I’m taking that as a win, regardless of how small that win is. Aside from medication & regular GP & psychologist visits I’ve learnt what works for me to keep my mental health stable. Of course i cant control everything so sometimes I have an unexpected anxiety attack. A week ago I had a mentally tough day. I hoped that attending a couple of pole fit classes would pull me out of the anxiety attack that I’d spent the day fighting off. Turns out I was wrong. I felt uncomfortable & out of my comfort zone & despite trying to shut off the voice that was telling me have terrible I was. Eventually it won & not for the first time I left a class mid way, unable to control the anxiety that was taking over.

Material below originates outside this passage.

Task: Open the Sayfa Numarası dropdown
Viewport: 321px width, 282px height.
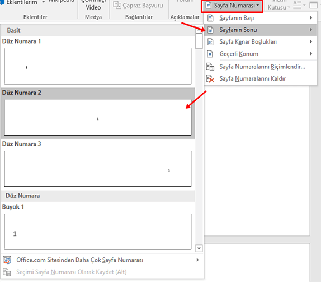Action: point(232,6)

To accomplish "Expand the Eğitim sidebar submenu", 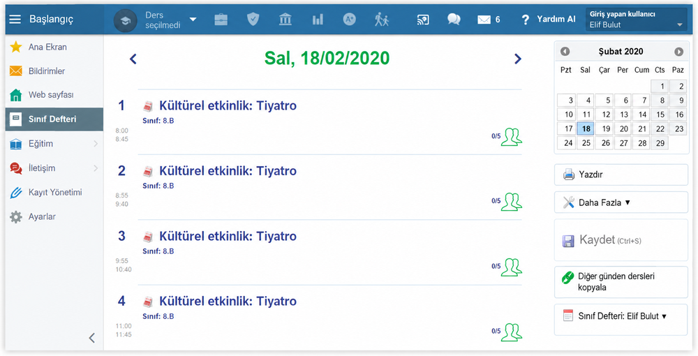I will (x=54, y=144).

I hate when this happens. I feel like a freak & have an overwhelming sense of self hatred. I wish that i could disappear off this planet, erase my entire being & cease to exist. As I write that now I realise that it might sound extreme particularly if you’ve never experienced anxiety yourself. But that’s how I feel after an anxiety attack. Thankfully with therapy, time & medication those feelings go away a lot quicker than they used to. But I write of them because I believe the more we as a society talk about mental illness the more likely it is that the stigma around it is reduced. Perhaps one day it might even disappear. If you’ve read this post & it resonates with you, know that you aren’t alone. There are people you can reach out to for help. Look around you, find who those people are & engage with them. It’s ok to ask for help. ****
To end this post on a lighter note my pole fitness classes this week went a lot better than last. I was exhausted from work but happy to be among friends. I was again pushed out of my comfort zone but this time took to it with relish. I laughed at my fails & felt joy at my successes. The above photo shows me in one of the moves we learnt, where I actually managed to succeed. I know not all days can be like this when anxiety is part of my reality but I’m thankful there’s more good days than bad.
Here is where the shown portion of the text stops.